WHAT TO DO -> As the answer, set down the lines below from the one containing "726x317 pixels. Task: Tick" through the one containing "Open the Développeurs", exactly and inclusively, and no others.

RECORDS SHOWN ->
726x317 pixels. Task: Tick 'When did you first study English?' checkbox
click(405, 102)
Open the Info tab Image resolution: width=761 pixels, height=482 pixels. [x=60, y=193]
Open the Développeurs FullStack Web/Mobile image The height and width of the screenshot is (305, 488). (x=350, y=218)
...
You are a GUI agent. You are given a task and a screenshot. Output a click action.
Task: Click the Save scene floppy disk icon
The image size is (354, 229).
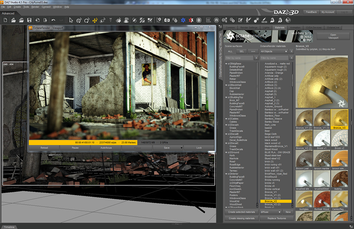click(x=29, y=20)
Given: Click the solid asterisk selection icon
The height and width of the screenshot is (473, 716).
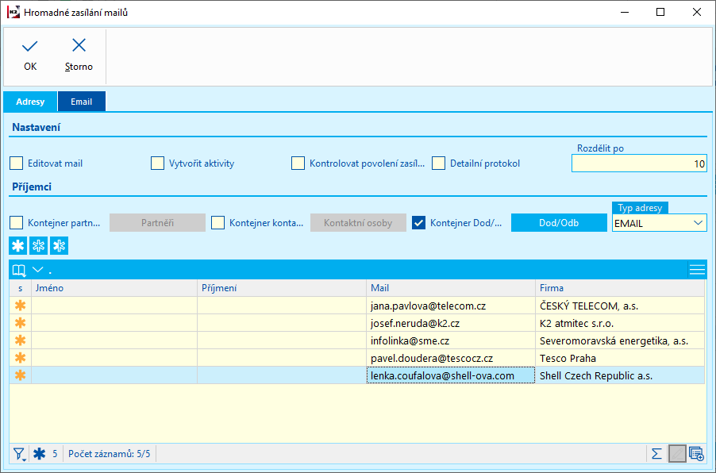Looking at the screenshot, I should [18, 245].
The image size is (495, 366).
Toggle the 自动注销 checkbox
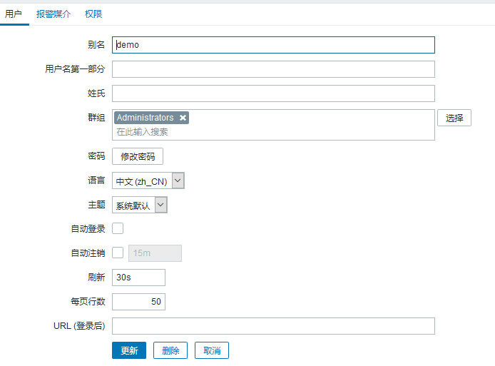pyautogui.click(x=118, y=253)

OUTPUT ->
726x317 pixels. Task: Tick 'When did you first study English?' checkbox
click(405, 102)
Open the Info tab Image resolution: width=761 pixels, height=482 pixels. [x=60, y=193]
Open the Développeurs FullStack Web/Mobile image The height and width of the screenshot is (305, 488). (x=350, y=218)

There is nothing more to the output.